§ Description of the task
Continue the blog post below about taking delivery of two commodes, starting right after its last sentence.

Start of Page excerpt

Posted by Amanda Thorpe , 09 November 2012 · 715 views

So I recently took delivery of not one but two chocolate brown, matching the furniture, commodes! At the age of 44, when most people are taking delivery of designer products, wide screen TV’s, clothing or food, I was taking delivery of commodes...but then, again, I am living in the weird ‘n’ wacky world of...

Both of my commodes are for the purpose of widdley-pops only, in other words urine not A N Other. One is near my bedside and is usually sat upon just before dawn and the other in a different room doubling as a plant pot holder courtesy of my husband.

Why commodes I hear you say, well it’s not an issue of leakage thankfully but one of comfort or should I say extreme discomfort. You see the gap between waking and needing to pee and being able to get to the bathroom to pee can be a very long time and using a commode means that I can at least provide relieve for my poor thickened bladder. Ensuring that the commode is pre filled with some water and lemon scented toilet cleaner eliminates any odour and with this obstacle overcome I have no hesitation in using it.

End of Page excerpt
Start of Exercise data

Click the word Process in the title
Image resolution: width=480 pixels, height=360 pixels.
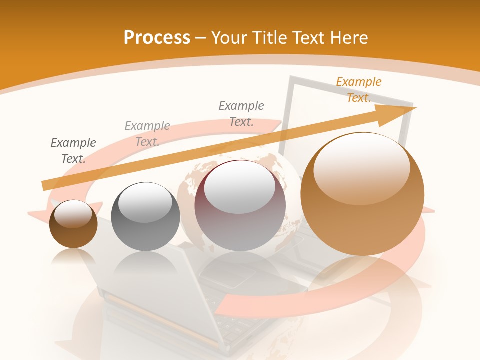click(157, 38)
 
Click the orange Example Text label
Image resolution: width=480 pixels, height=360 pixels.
click(358, 90)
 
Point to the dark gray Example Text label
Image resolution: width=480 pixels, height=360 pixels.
click(74, 151)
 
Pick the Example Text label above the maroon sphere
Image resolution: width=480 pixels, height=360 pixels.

End of Exercise data

§ Answer box
You see I used to say how thankful I was to have scleroderma but no joint pain, can’t say that anymore! I find that the longer I sit or lay the stiffer and more uncoordinated I become. Name a joint and it hurts, well that’s an exaggeration it’s mainly shoulders, elbows, wrists and knees but that on top of the foot pain and dashing to the toilet or even a leisurely stroll is out of the question the majority of the time.

As odd as it is to have and use a commode I am pleased to say that I embraced it from the first tinkle even seeing the funny side of things like my camping experiences. My beloved pusscat wakes me up pre dawn, wanting to go out, I open the window for her, but it has to remain so as I always fall back to sleep. Once awake I have to empty my bladder so I find myself sat on my colour coordinated commode, relieving myself with the bedroom window wide open wondering if anyone can see me as I literally freeze my butt off.  If I have to use my litter tray you’d think she would.

When I muse over the last 5 years it’s been one shock after the other, one loss, one problem to overcome and I have survived every shock, survived every loss and solved every problem. Doing so has not been a cognitive choice but automatic necessary to keep surviving and something thousands of others with scleroderma do every single day and long may we all continue doing so!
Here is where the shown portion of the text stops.